Depending on daily or hourly demand, it is possible to increase transport capacity by using single, double or triple train formations, with coupling taking place primarily in Pasing and East Station at the beginning of the morning peak. However, with different branch lines merging at Pasing and East Station delays in coupling can lead to additional delays.
Operational simulation was again employed to identify which coupling processes could be eliminated to minimise delays and improve punctuality.
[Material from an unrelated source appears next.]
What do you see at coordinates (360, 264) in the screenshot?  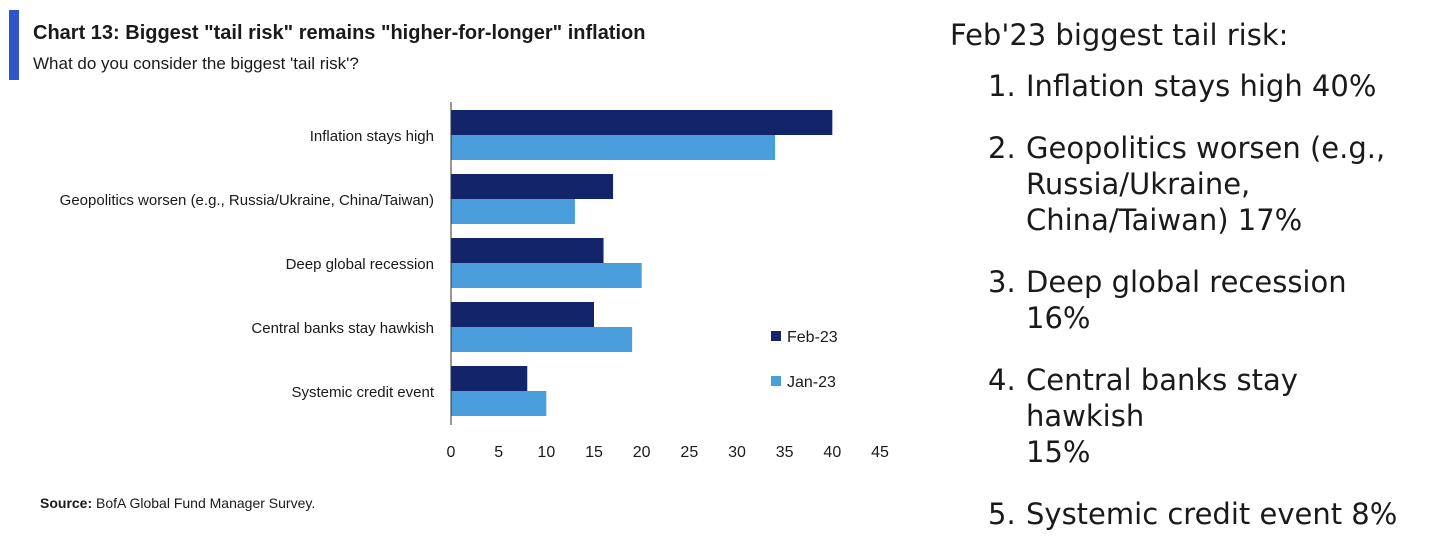 I see `category-label: Deep global recession` at bounding box center [360, 264].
Four variants of the coupling process were analysed and the simulation shows that omitting coupling at East Station and at Pasing decreases the total delay and increases the punctuality on the core line with the fewer coupling processes, the greater impact of these measures.
Based on the results of the simulations, the study offers the following significant findings:
- selecting a specific dispatching measure depends on when the disturbance occurs
- preventing more trains from entering the core line following a disturbance will offer better punctuality and reduce delays
- early redirection of trains results in better punctuality and lower system delays
- efficient dispatching measures increases punctuality and reduces delays
- longer disturbances result in more effective dispatching measures
- selecting a specific dispatching measure is dependent on the location of the disturbance
- efficient measures to reduce entry increase punctuality and reduce delays, and
- identifying a quick solution to a disturbance to avoid bottlenecks reduces delays.
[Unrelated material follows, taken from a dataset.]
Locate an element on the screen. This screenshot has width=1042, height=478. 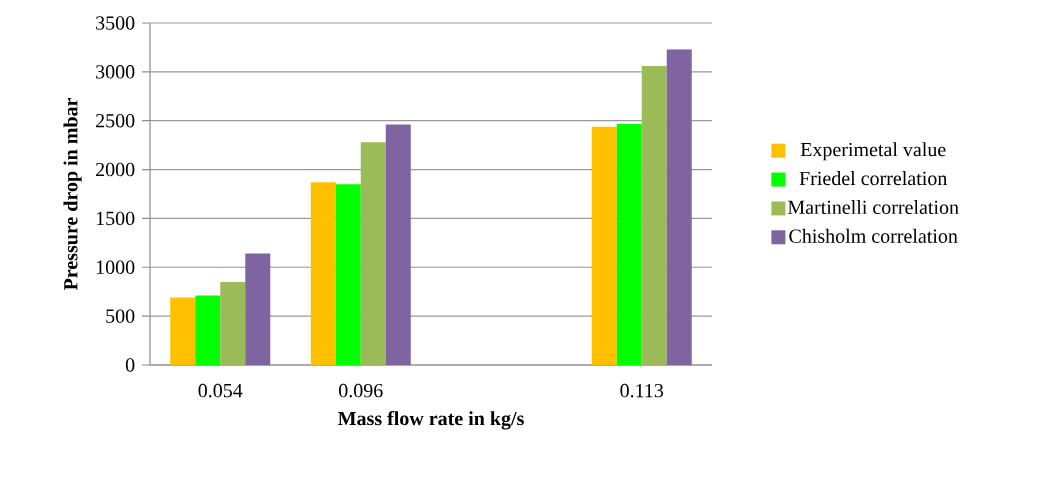
y-tick-label: 3500 is located at coordinates (116, 23).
Based on these findings it is essential that an efficient dispatching system with the capability of issuing instructions quickly is available.
Simulation based on a microscopic modelling of the system is an effective tool to increase the efficiency of dispatching and to optimise operations in complex railway systems through its ability to clearly and easily show dynamic operations and the interdependencies of the system.
By offering a better understanding of how the railway system works, Munich S-Bahn benefits from more efficient, fast and effective operations solutions.
DB Regio is currently integrating the findings into the S-Bahn's operational planning and control processes, providing dispatchers with the opportunity to quantify the outcome of the potential benefits of specific dispatching measures in certain situations.
The results of the simulation are useful to validate disturbance/ emergency management procedures. The simulation results can optimise the dispatching concepts and dispatching measures, which have been developed by Munich S-Bahn's competent and experienced operators over many years. Indeed the subjective experience of a dispatcher is now supplemented with the objective results of the simulation to offer the best possible response in the event of a disturbance. It can also be used to train new dispatchers and is becoming a vital medium during time-critical disturbances.